§ MATERIALS PROVIDED:
Content starts

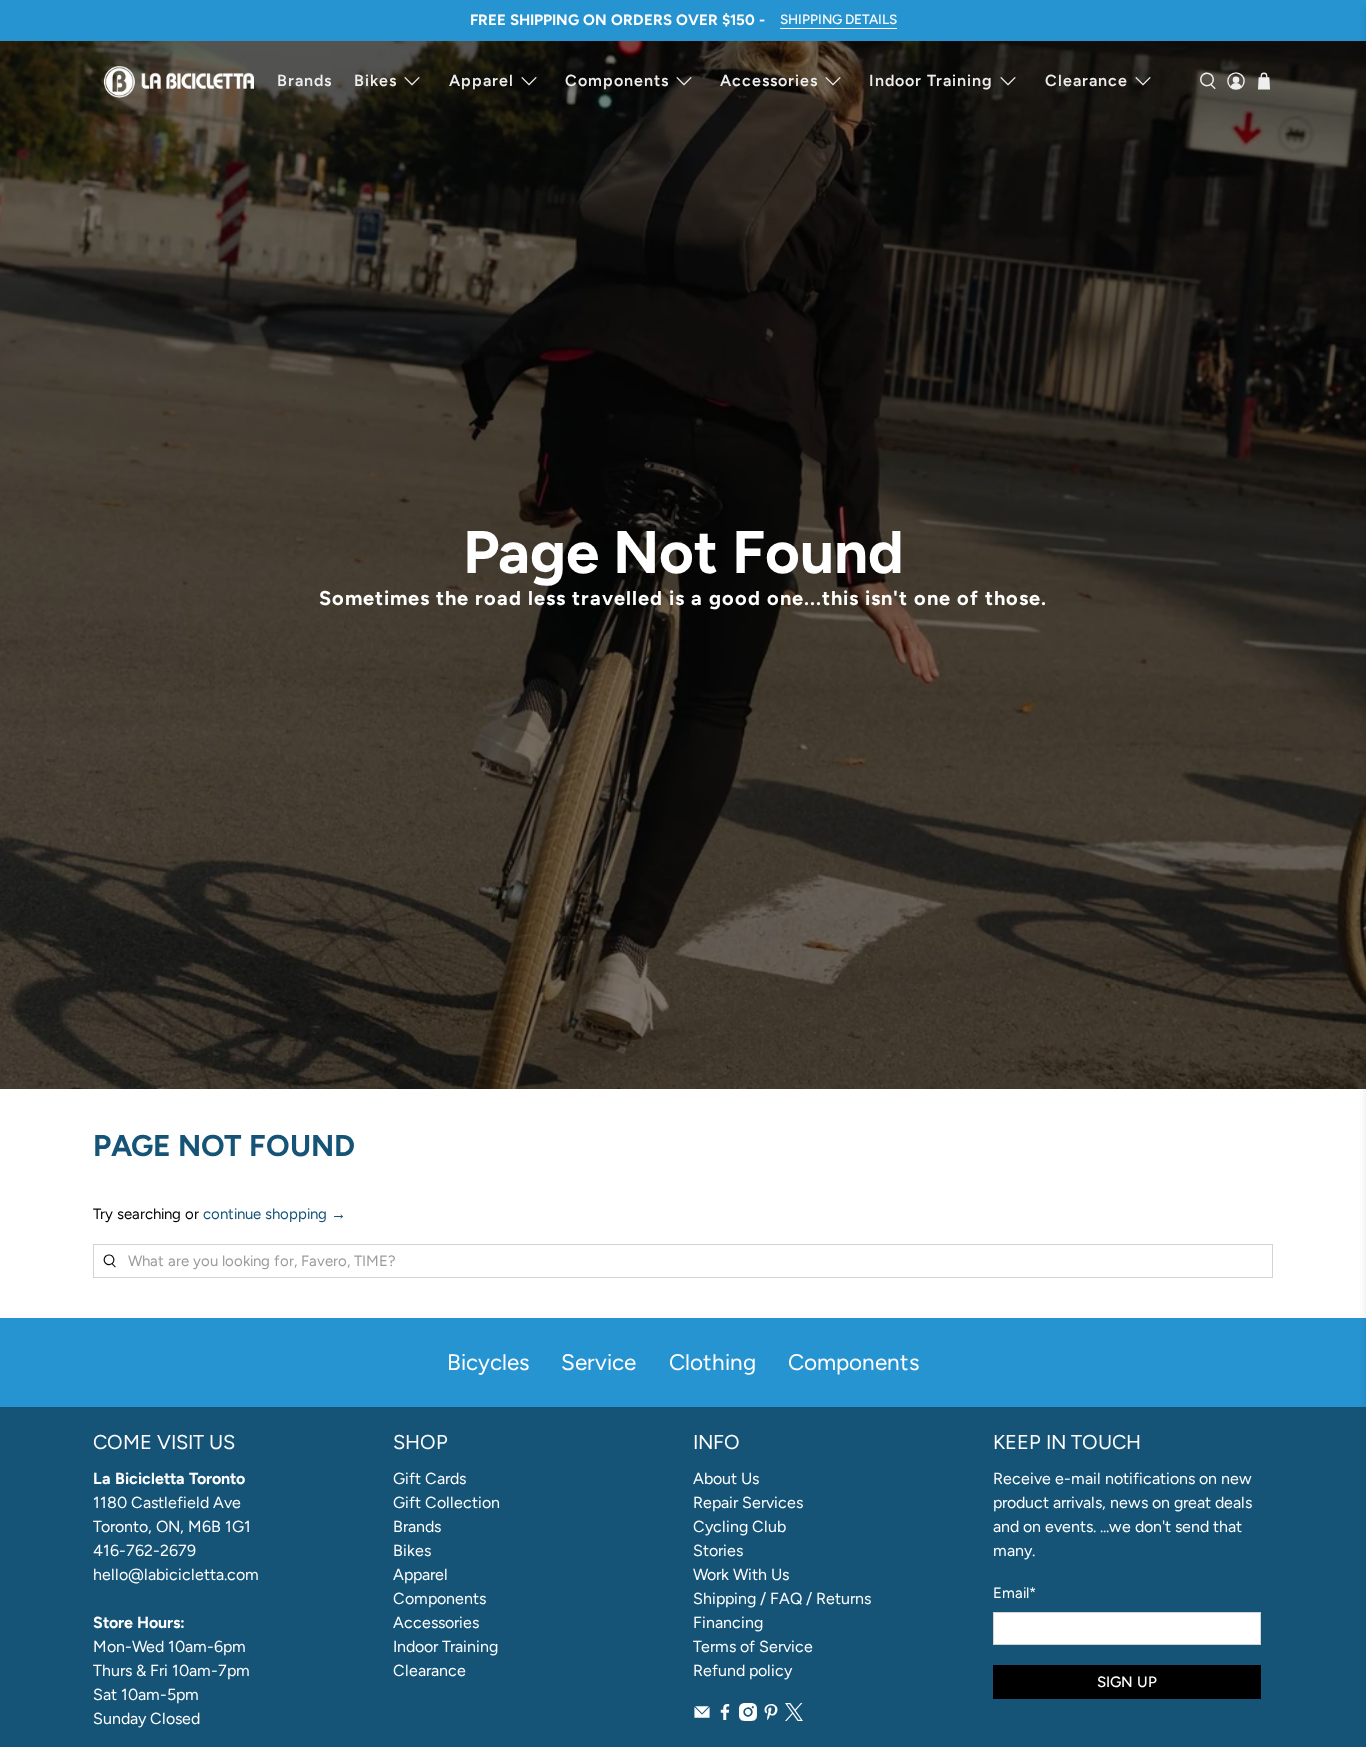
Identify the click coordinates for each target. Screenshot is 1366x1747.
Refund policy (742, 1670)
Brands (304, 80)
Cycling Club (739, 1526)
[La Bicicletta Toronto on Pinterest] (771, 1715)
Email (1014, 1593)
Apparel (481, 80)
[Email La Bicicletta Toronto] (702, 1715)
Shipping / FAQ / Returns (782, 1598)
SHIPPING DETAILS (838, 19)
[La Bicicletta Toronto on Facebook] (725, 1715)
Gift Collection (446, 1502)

Content ends

Give every entry above again, exactly, and keep all pictures out of it.

Identify the click coordinates for each target. Screenshot is 1366x1747.
Refund policy (742, 1670)
Brands (304, 80)
Cycling Club (739, 1526)
[La Bicicletta Toronto on Pinterest] (771, 1715)
Email (1014, 1593)
Apparel (481, 80)
[Email La Bicicletta Toronto] (702, 1715)
Shipping / FAQ / Returns (782, 1598)
SHIPPING DETAILS (838, 19)
[La Bicicletta Toronto on Facebook] (725, 1715)
Gift Collection (446, 1502)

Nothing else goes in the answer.